**The input**
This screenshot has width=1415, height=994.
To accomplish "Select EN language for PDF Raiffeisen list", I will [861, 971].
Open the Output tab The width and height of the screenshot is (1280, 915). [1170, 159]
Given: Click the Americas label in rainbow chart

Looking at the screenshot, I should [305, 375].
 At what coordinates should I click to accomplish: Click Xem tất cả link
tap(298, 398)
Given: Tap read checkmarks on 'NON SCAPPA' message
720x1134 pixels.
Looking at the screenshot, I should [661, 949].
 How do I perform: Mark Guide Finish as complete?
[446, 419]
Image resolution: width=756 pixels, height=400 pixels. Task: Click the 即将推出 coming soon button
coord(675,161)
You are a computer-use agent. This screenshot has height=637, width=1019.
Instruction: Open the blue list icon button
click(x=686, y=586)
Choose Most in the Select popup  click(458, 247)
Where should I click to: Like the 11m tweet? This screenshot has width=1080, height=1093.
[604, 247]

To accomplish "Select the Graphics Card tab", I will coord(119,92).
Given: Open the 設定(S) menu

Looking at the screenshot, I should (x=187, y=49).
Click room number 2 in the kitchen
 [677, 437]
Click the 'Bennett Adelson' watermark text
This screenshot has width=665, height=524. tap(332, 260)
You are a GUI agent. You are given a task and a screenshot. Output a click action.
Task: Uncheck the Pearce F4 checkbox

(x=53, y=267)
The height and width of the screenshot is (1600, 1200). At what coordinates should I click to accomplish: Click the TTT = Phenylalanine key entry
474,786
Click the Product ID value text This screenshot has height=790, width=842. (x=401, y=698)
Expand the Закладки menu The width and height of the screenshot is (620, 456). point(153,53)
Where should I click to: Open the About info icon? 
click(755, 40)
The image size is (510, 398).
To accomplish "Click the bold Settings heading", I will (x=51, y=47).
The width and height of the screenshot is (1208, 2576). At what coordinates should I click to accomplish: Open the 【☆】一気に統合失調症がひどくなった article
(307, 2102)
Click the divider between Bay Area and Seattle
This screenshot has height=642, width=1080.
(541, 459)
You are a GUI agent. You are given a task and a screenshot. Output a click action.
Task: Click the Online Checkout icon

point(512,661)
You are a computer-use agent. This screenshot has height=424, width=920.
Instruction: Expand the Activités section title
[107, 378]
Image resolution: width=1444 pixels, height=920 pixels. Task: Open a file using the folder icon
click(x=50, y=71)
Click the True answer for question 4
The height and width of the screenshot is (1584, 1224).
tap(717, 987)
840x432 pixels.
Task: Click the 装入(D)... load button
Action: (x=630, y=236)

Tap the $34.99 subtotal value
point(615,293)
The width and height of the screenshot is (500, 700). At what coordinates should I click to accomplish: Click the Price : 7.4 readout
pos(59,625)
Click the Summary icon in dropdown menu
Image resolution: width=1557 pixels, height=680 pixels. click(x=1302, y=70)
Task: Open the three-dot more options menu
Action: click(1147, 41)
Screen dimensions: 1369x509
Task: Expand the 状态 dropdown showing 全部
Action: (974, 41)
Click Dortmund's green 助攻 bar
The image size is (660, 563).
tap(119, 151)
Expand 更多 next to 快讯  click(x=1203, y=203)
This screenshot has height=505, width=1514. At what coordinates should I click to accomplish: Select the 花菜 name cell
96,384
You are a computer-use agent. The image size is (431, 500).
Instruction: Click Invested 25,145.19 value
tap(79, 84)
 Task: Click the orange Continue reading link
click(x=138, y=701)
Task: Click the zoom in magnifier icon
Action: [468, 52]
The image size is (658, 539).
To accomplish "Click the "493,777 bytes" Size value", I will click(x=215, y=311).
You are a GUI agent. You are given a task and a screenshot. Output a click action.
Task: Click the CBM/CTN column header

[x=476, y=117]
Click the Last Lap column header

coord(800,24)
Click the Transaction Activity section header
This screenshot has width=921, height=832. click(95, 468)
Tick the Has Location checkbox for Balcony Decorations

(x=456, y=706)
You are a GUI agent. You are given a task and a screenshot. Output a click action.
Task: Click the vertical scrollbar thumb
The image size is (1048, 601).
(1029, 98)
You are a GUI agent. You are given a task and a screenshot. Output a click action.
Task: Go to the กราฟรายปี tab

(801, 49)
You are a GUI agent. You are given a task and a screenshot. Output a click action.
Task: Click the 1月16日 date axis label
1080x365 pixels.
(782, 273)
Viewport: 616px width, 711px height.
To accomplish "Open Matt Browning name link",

**Work task**
In this exercise, repeat all entries exactly.

**Output of the task**
This screenshot has width=1415, height=994.
To accomplish "Select EN language for PDF Raiffeisen list", I will [861, 971].
Open the Output tab The width and height of the screenshot is (1280, 915). [1170, 159]
Given: Click the Americas label in rainbow chart

Looking at the screenshot, I should [305, 375].
 At what coordinates should I click to accomplish: Click Xem tất cả link
tap(298, 398)
Given: Tap read checkmarks on 'NON SCAPPA' message
720x1134 pixels.
Looking at the screenshot, I should [661, 949].
 How do I perform: Mark Guide Finish as complete?
[446, 419]
Image resolution: width=756 pixels, height=400 pixels. Task: Click the 即将推出 coming soon button
coord(675,161)
You are a computer-use agent. This screenshot has height=637, width=1019.
Instruction: Open the blue list icon button
click(x=686, y=586)
Choose Most in the Select popup  click(458, 247)
Where should I click to: Like the 11m tweet? This screenshot has width=1080, height=1093.
[604, 247]

To accomplish "Select the Graphics Card tab", I will coord(119,92).
Given: Open the 設定(S) menu

Looking at the screenshot, I should (x=187, y=49).
Click room number 2 in the kitchen
 [677, 437]
Click the 'Bennett Adelson' watermark text
This screenshot has width=665, height=524. tap(332, 260)
You are a GUI agent. You are given a task and a screenshot. Output a click action.
Task: Uncheck the Pearce F4 checkbox

(x=53, y=267)
The height and width of the screenshot is (1600, 1200). At what coordinates should I click to accomplish: Click the TTT = Phenylalanine key entry
474,786
Click the Product ID value text This screenshot has height=790, width=842. (x=401, y=698)
Expand the Закладки menu The width and height of the screenshot is (620, 456). point(153,53)
Where should I click to: Open the About info icon? 
click(755, 40)
The image size is (510, 398).
To accomplish "Click the bold Settings heading", I will (x=51, y=47).
The width and height of the screenshot is (1208, 2576). At what coordinates should I click to accomplish: Open the 【☆】一気に統合失調症がひどくなった article
(307, 2102)
Click the divider between Bay Area and Seattle
This screenshot has height=642, width=1080.
(541, 459)
You are a GUI agent. You are given a task and a screenshot. Output a click action.
Task: Click the Online Checkout icon

point(512,661)
You are a computer-use agent. This screenshot has height=424, width=920.
Instruction: Expand the Activités section title
[107, 378]
Image resolution: width=1444 pixels, height=920 pixels. Task: Open a file using the folder icon
click(x=50, y=71)
Click the True answer for question 4
The height and width of the screenshot is (1584, 1224).
tap(717, 987)
840x432 pixels.
Task: Click the 装入(D)... load button
Action: (x=630, y=236)

Tap the $34.99 subtotal value
point(615,293)
The width and height of the screenshot is (500, 700). At what coordinates should I click to accomplish: Click the Price : 7.4 readout
pos(59,625)
Click the Summary icon in dropdown menu
Image resolution: width=1557 pixels, height=680 pixels. click(x=1302, y=70)
Task: Open the three-dot more options menu
Action: click(1147, 41)
Screen dimensions: 1369x509
Task: Expand the 状态 dropdown showing 全部
Action: (974, 41)
Click Dortmund's green 助攻 bar
The image size is (660, 563).
tap(119, 151)
Expand 更多 next to 快讯  click(x=1203, y=203)
This screenshot has height=505, width=1514. At what coordinates should I click to accomplish: Select the 花菜 name cell
96,384
You are a computer-use agent. The image size is (431, 500).
Instruction: Click Invested 25,145.19 value
tap(79, 84)
 Task: Click the orange Continue reading link
click(x=138, y=701)
Task: Click the zoom in magnifier icon
Action: [468, 52]
The image size is (658, 539).
To accomplish "Click the "493,777 bytes" Size value", I will click(x=215, y=311).
You are a GUI agent. You are given a task and a screenshot. Output a click action.
Task: Click the CBM/CTN column header

[x=476, y=117]
Click the Last Lap column header

coord(800,24)
Click the Transaction Activity section header
This screenshot has width=921, height=832. click(95, 468)
Tick the Has Location checkbox for Balcony Decorations

(x=456, y=706)
You are a GUI agent. You are given a task and a screenshot. Output a click action.
Task: Click the vertical scrollbar thumb
The image size is (1048, 601).
(1029, 98)
You are a GUI agent. You are given a task and a screenshot. Output a click action.
Task: Go to the กราฟรายปี tab

(801, 49)
You are a GUI agent. You are given a task and a screenshot. Output a click action.
Task: Click the 1月16日 date axis label
1080x365 pixels.
(782, 273)
Viewport: 616px width, 711px height.
To accomplish "Open Matt Browning name link",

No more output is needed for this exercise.